Background
Recent studies demonstrated that low‐density lipoprotein‐tryglyceride (LDL‐TG) may represent another marker of cardiovascular risks. We therefore measured LDL‐TG including the low‐density lipoprotein (LDL) subclass distribution and investigated the association between LDL‐TG subclass profile and the clustering of metabolic syndrome (MetS) components and insulin resistance in Japanese children.
Methods
The study included 237 schoolchildren (boys 115, girls 122). Four subclasses of low‐density lipoprotein‐tryglyceride (large, medium, small, and very small) was quantified using high‐performance liquid chromatography.
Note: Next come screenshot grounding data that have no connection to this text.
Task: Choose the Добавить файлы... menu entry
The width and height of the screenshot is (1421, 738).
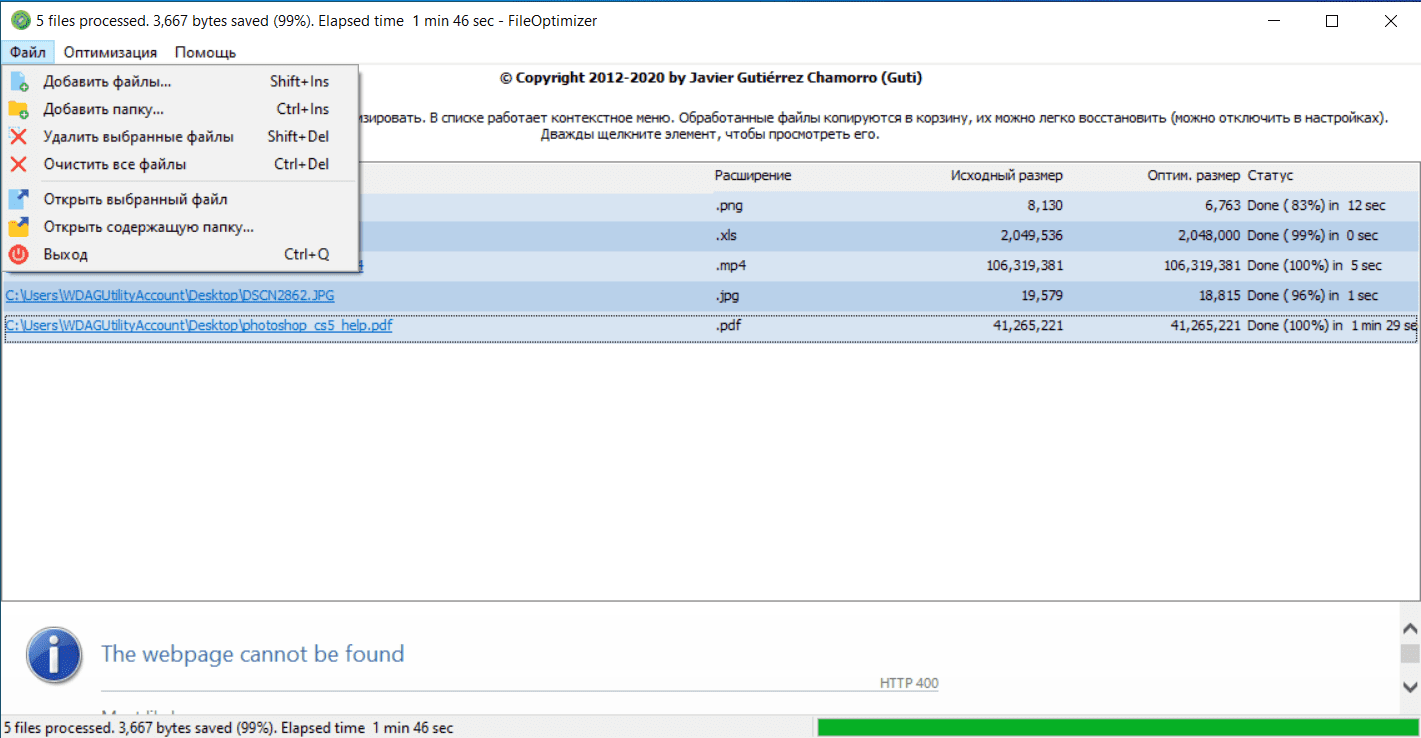Action: click(107, 82)
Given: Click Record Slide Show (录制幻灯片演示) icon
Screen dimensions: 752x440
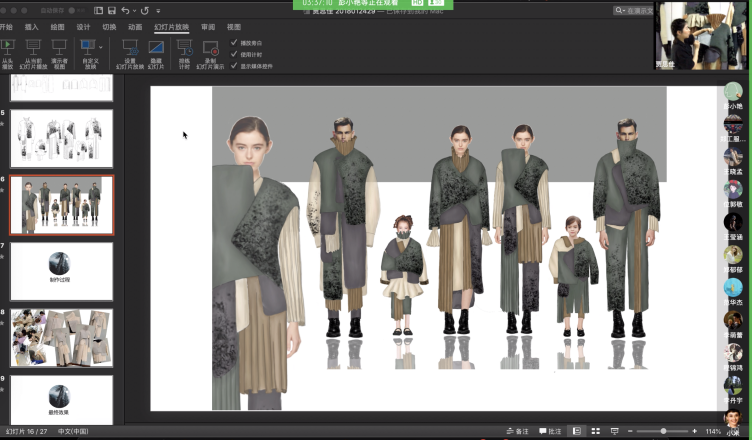Looking at the screenshot, I should pyautogui.click(x=211, y=47).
Total LDL‐TG and TG levels in LDL subclasses were evaluated among four MetS component groups; non‐abdominal obesity, abdominal obesity, pre‐MetS, and MetS.
Results
Total LDL‐TG (P = 0.0003, P = 0.0175) and triglyceride levels in LDL subclasses were significantly different among four MetS component groups (large: P = 0.0002, P = 0.0084; medium: P = 0.0009, P = 0.0491; small: P =0.0025, P = 0.0509; very small: P = 0.0808, P = 0.0228; boys and girls, respectively). Total LDL‐TG (r = 0.411, P < 0.0001, r = 0.378. P < 0.0001) and triglyceride levels in LDL subclasses correlated positively with the homeostasis model of assessment ratio (large: r = 0.396, P < 0.0001, r = 0.346, P < 0.0001; medium: r = 0.274, P = 0.0030, r = 0.228, P = 0.0115; small: r = 0.342, P = 0.0002, r = 0.292, P = 0.0011; very small: r = 0.385, P < 0.0001, r = 0.426, P < 0.0001, boys and girls, respectively).
Conclusions
Subclass distribution of LDL‐TG was significantly associated with the clustering of MetS components in both sexes, and insulin resistance is a significant determinant of LDL‐TG in all LDL subclasses. Lipoprotein‐tryglyceride subclass analysis, rather than LDL‐C, may provide a precise evaluation for cardiovascular disease risks in children with MetS.